Das sei auch das erklärte Ziel der "Akademie Zweite Moderne", versicherte Festwochen-Intendant Milo Rau, der sich von den Gesprächen, aber auch von den Konzerten des vergangenen Wochenendes überwältigt zeigte. "Das ist nur ein Start für das, was wir in den nächsten Jahren weiterführen wollen." Während Raus Amtszeit sollen jedes Jahr zehn Komponistinnen eingeladen werden, sodass am Ende 50 "Frauen und / oder trans, inter*, nicht-binäre Personen" dabei waren - eine für jede der vergessenen und ungehörten 50 Kompositionsschülerinnen Arnold Schönbergs. "Wenn wir zehn Jahre bekommen, werden wir das hier weitermachen - sonst halt woanders", so der Festwochen-Intendant, ganz unter dem "Eindruck eines historischen Moments".

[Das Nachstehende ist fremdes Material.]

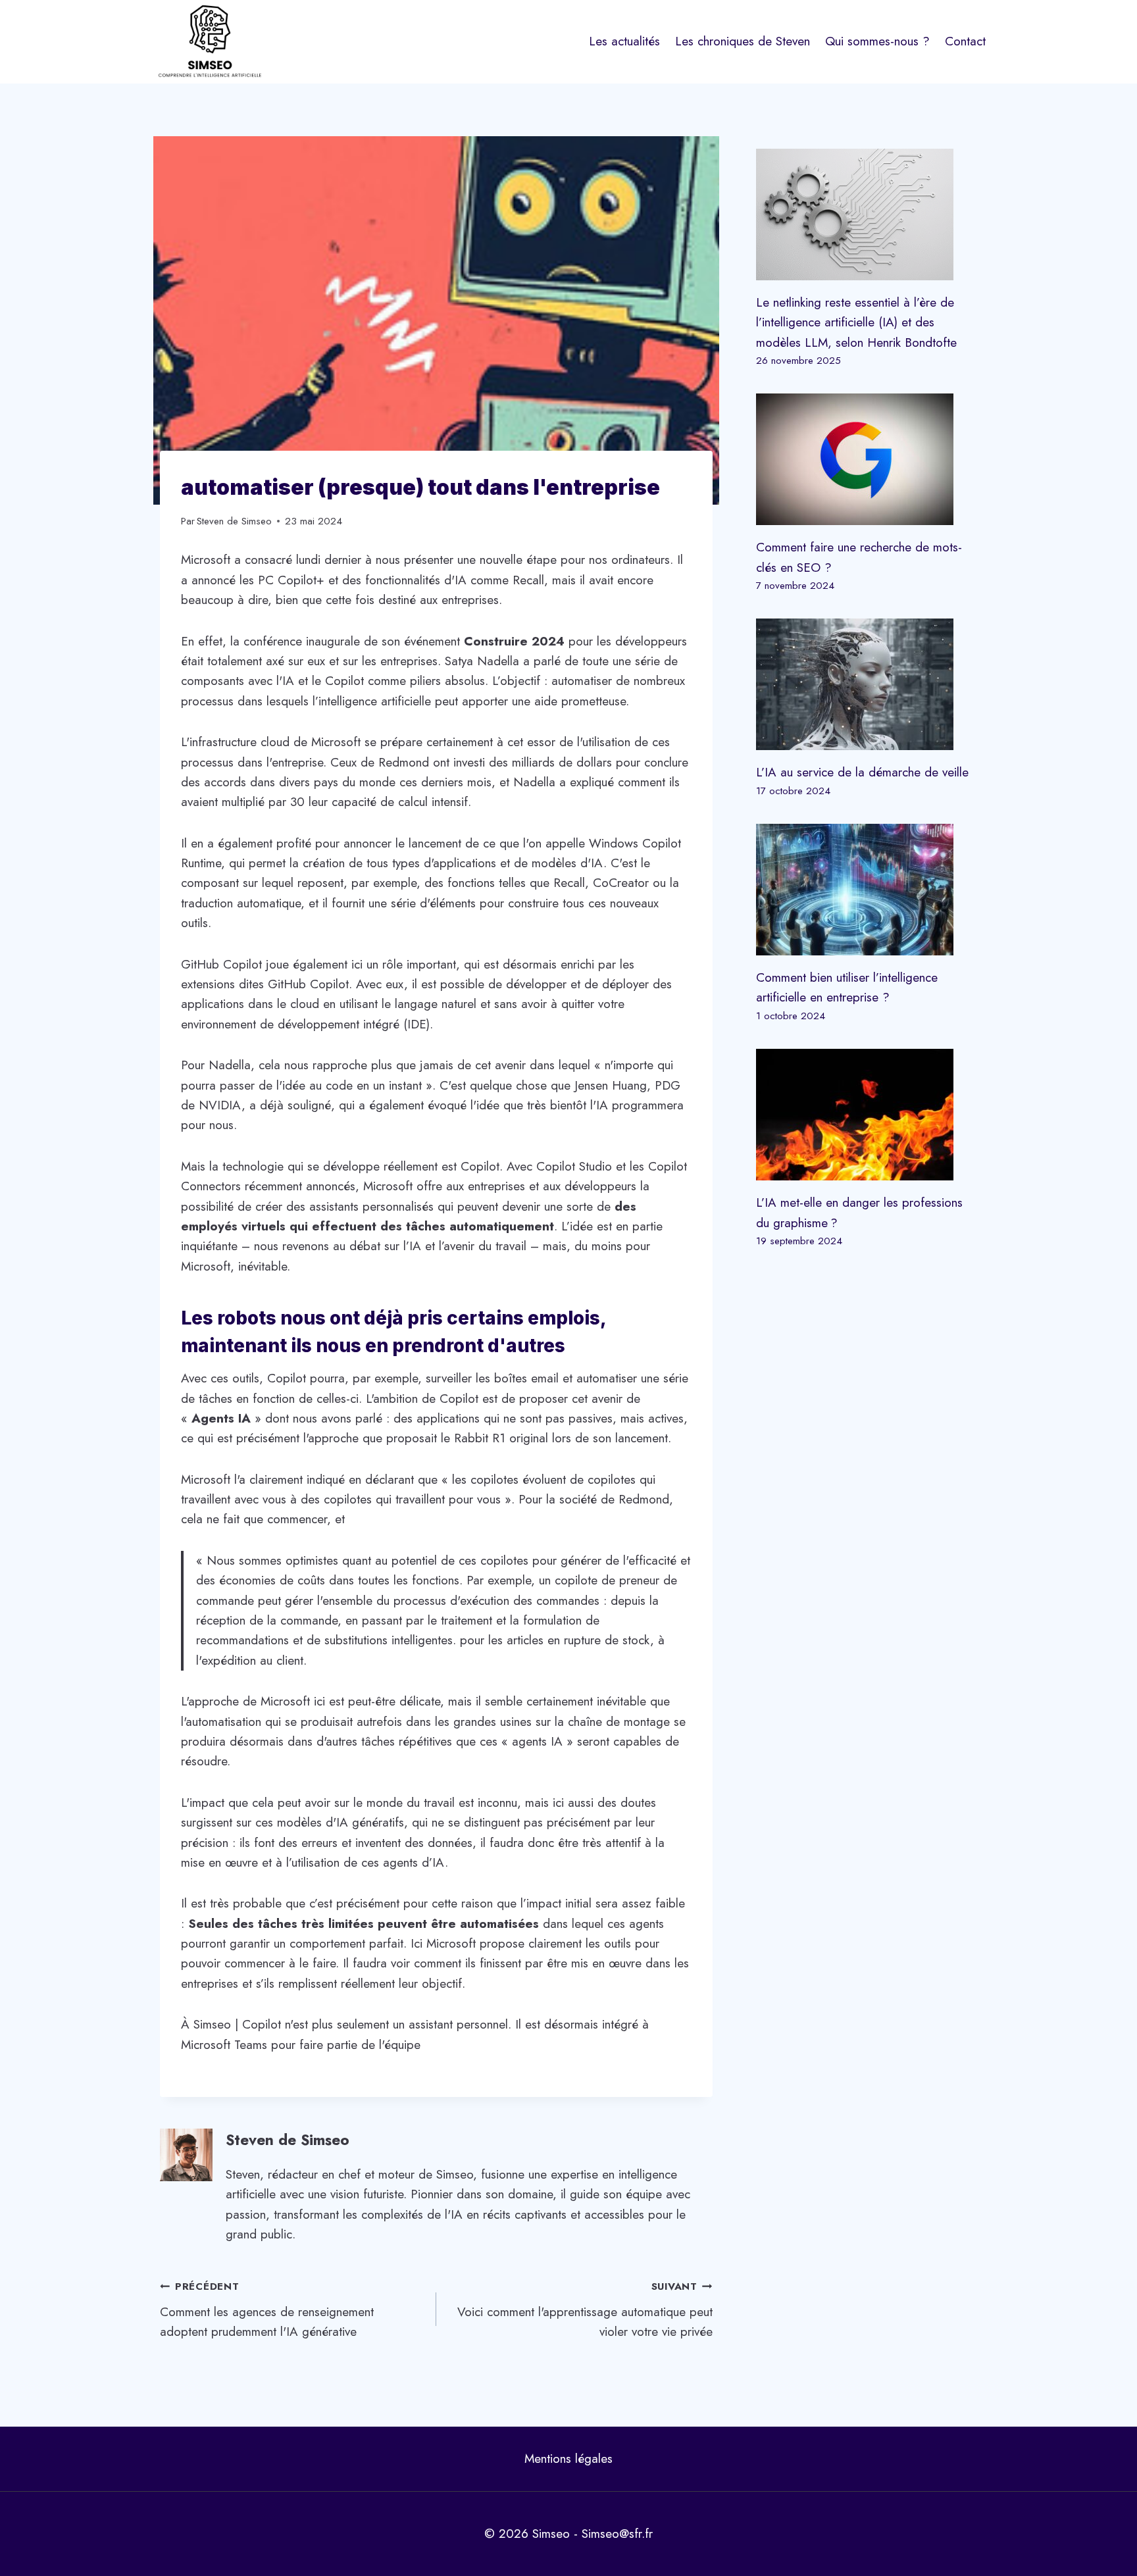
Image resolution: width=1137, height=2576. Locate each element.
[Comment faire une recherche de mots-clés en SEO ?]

Ziel der "Akademie Zweite Moderne" ist die Selbstverpflichtung von Theatern, Opern, Konzerthäusern und Festivals, den heute laut Festwochen-Angaben bei nur 7,7 Prozent liegenden Werkanteil von Komponistinnen in ihrem Programm deutlich zu erhöhen. Mit der Wiener Initiative könne man diesem Ziel vielleicht ein Stück weit näher kommen, meinten auch die in New York lebende chinesische Komponistin und Multiinstrumentalistin Du Yun und die iranische Komponistin Aida Shirazi. Die Mitbegründerin der "Iranian Female Composers Association" versicherte: "Auch wenn im Iran die spezifischen Umstände besonders schwierig sind: Die Probleme sind im Grunde überall dieselben."
(S E R V I C E - https://www.festwochen.at/akademie-zweite-moderne )
Zusammenfassung
- Die 'Akademie Zweite Moderne' soll die Unterrepräsentanz von Komponistinnen im Konzertbetrieb bekämpfen. Eine 'Declaration towards a greater Diversity in Music Curation' wurde vorgestellt.
- Festwochen-Intendant Milo Rau plant, jährlich zehn Komponistinnen einzuladen, um insgesamt 50 ungehörte Komponistinnen zu fördern. Der derzeitige Werkanteil von Komponistinnen liegt bei nur 7,7 Prozent.
- Jährliche Treffen sollen den Erfahrungsaustausch fördern und die Nachhaltigkeit der Initiative sicherstellen. Internationale Institutionen wie die Volksoper und die Elbphilharmonie unterstützen die Initiative.